In conclusion, the BPP binding measure showed evidence of significantly greater 5-HT1A receptor binding in subgenual cingulate, mesial temporal and parietal cortices of participants recovered from bulimia nervosa, relative to healthy controls. This work also indicated group differences in nonspecific factors that raised concern about the direction of this group difference in 5-HT1A receptor binding. The BPP measure is determined using standard methods with minimal “nonspecific” corrections. This work further highlights the importance of careful measurement and evaluation of non-specific factors in neuroreceptor binding studies including the need to verify potential plasma protein binding differences between eating disorder groups, and to address the potential nature of such fP differences in RBN.
Acknowledgments
Supported by MH046001, MH004298, K05-MH001894, T32-MH018399 from National Institute of Mental Health (NIMH), by J2188, J2359-B02 from Austrian Science Fund (Erwin-Schrödinger Research Fellowship) and by Price Foundation.
We thank the UPMC PET Laboratory staff for their invaluable contribution to this study and Eva Gerardi for the manuscript preparation. We are indebted to the participating participants for their contribution of time and effort in support of this study.
Footnotes
Disclosure: Dr.
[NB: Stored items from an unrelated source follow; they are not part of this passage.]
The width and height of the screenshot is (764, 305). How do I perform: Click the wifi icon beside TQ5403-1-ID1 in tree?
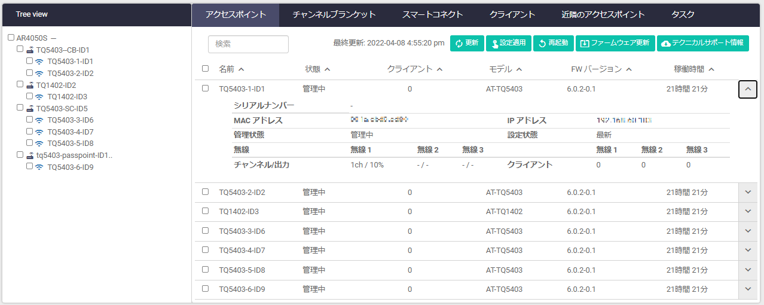tap(39, 62)
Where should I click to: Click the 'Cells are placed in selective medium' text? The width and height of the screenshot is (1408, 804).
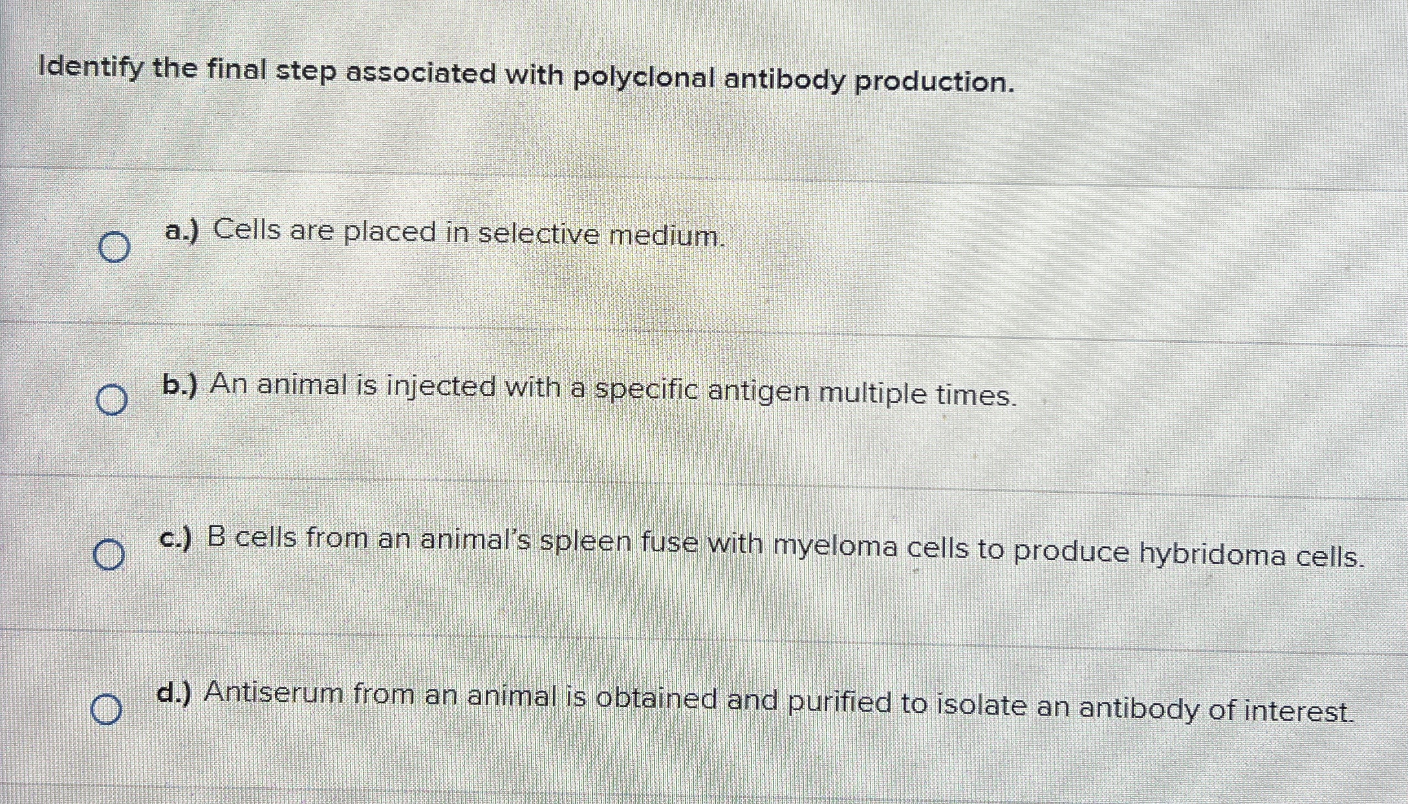pyautogui.click(x=469, y=233)
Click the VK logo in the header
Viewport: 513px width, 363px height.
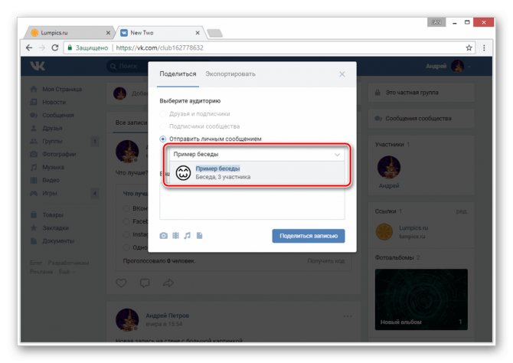(x=38, y=67)
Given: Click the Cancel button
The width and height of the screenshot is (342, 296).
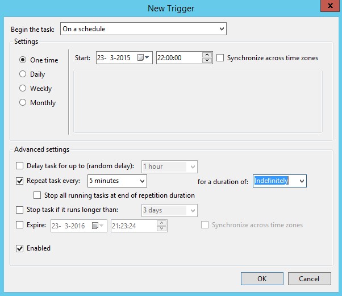Looking at the screenshot, I should coord(309,279).
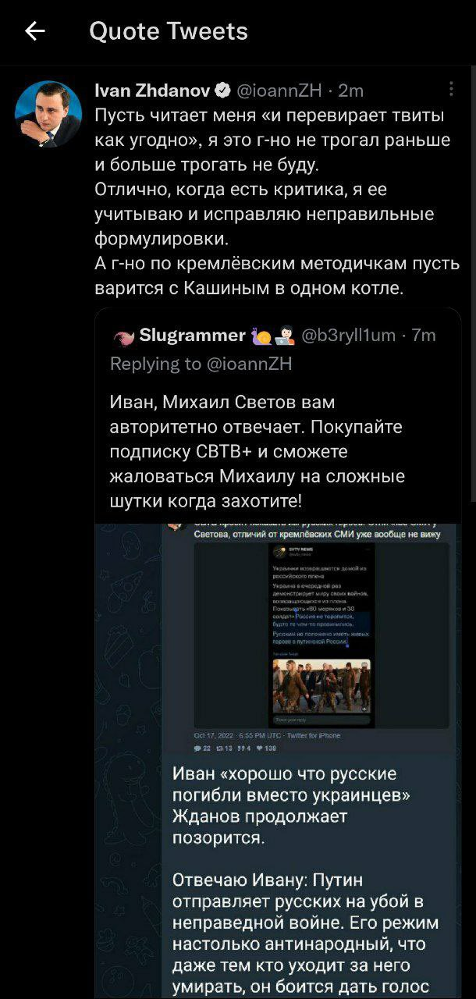Open Zhdanov's tweet text starting with Пусть читает

[x=277, y=202]
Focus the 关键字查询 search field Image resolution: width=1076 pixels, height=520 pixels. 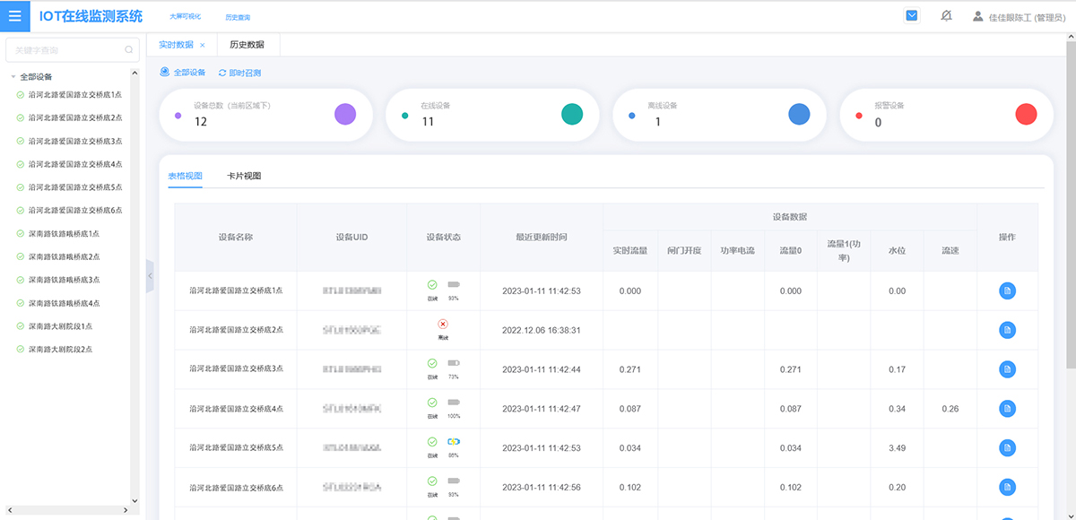point(67,50)
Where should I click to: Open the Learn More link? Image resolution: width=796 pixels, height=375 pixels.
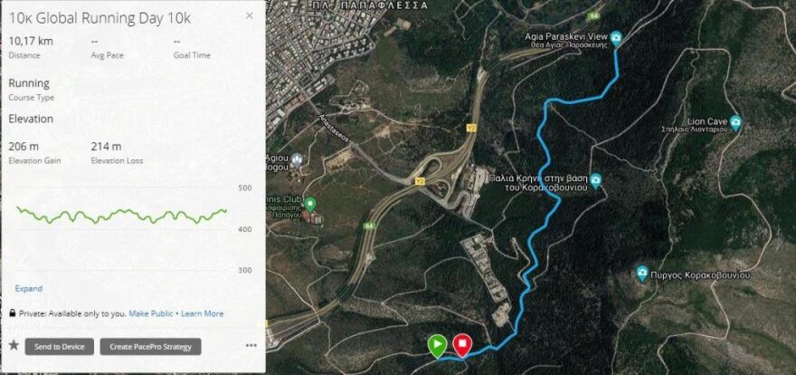coord(202,313)
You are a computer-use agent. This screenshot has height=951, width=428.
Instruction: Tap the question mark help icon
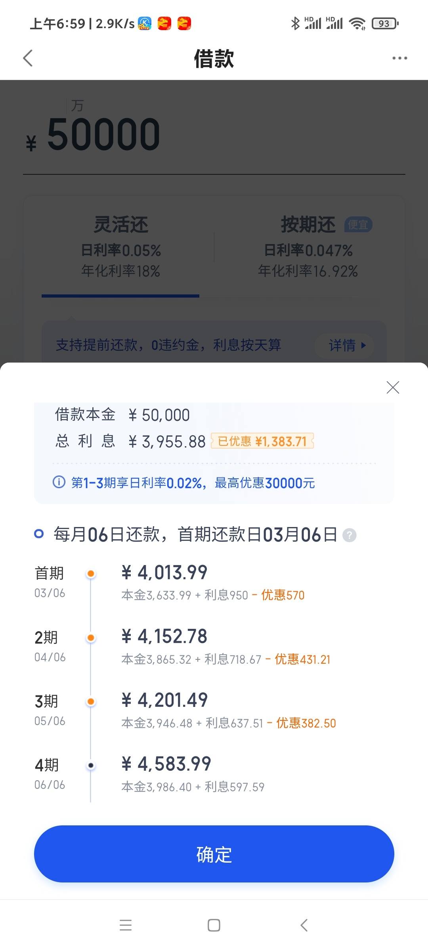click(349, 535)
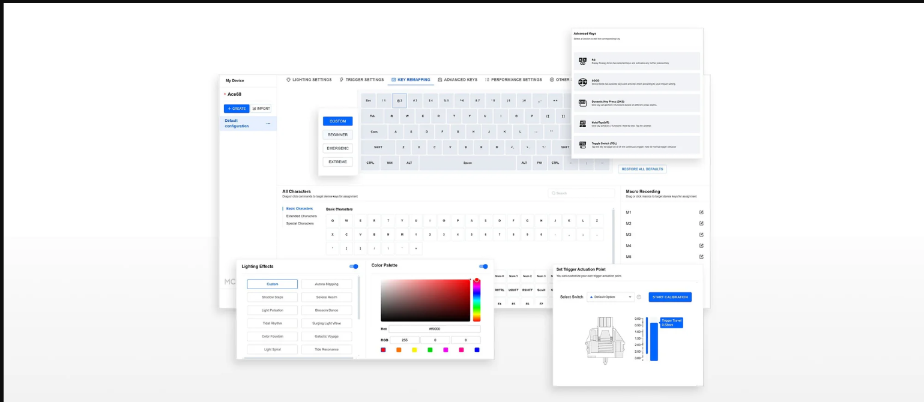Image resolution: width=924 pixels, height=402 pixels.
Task: Open the three-dot menu for Default configuration
Action: (268, 124)
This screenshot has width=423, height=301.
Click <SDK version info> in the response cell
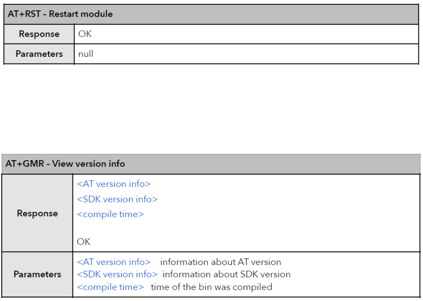pos(117,199)
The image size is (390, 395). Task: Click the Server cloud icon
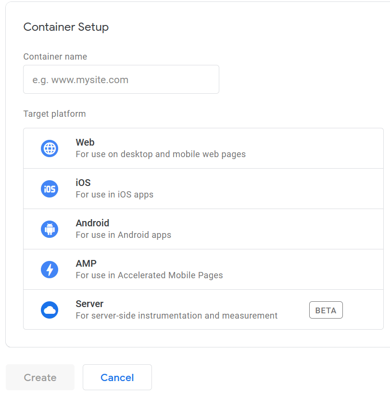pos(50,309)
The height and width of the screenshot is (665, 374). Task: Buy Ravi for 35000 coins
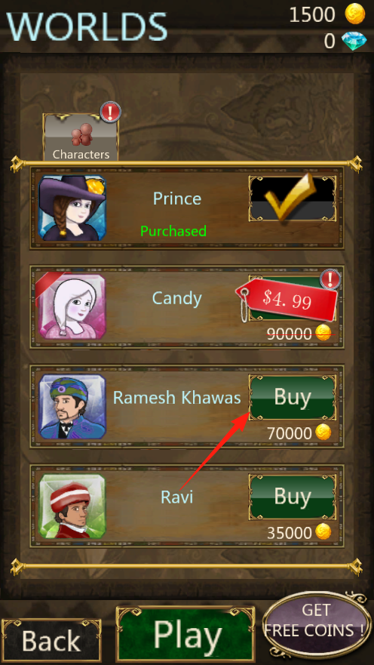point(293,497)
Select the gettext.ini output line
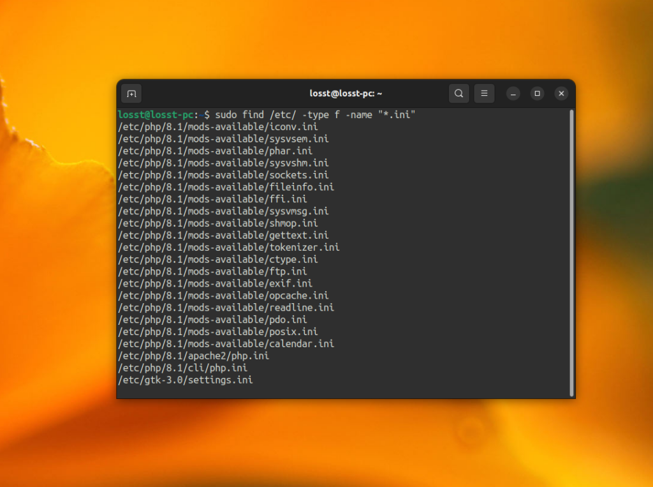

Bailer has received honoraria for presentations from Wyeth. Dr. Kaye has received salary support from the University of Pittsburgh and the University of California, San Diego; Research funding for an investigator initiated treatment study from Astra-Zeneca and consulting fees from Lundbeck and Merck. In addition, there are honoraria for presentations from academic institutions and meetings, and compensation for grant review activities from the National Institutes of Health. Over the past 3 years, Dr. Geyer has received compensation from Acadia, Addex, Amgen, Amylin, AstraZeneca, Cenomed, Chakra, Medivation, Omeros, Organon, Sepracor, Takeda, Teva, and Wyeth-Ayerst and holds an equity interest in San Diego Instruments. Dr. Mathis has received royalty payments for licensed technology from GE Healthcare and Neuroptix as well as research grant support from Neuroptix. Dr. Mathis also served as a consultant for Janssen/Elan, Wyeth/Pfizer, and Novartis over the past 3 years. The remaining authors, CS Bloss, GK Frank, JC Price, CC Meltzer, A Wagner, CR Becker, and NJ Schork declare that, except for income received from their primary employers and the aforementioned funding, no further financial support or compensation has been received from any individual or corporate entity over the past 3 years for research or professional service and there are no personal financial holdings that could be perceived as constituting a potential conflict of interest.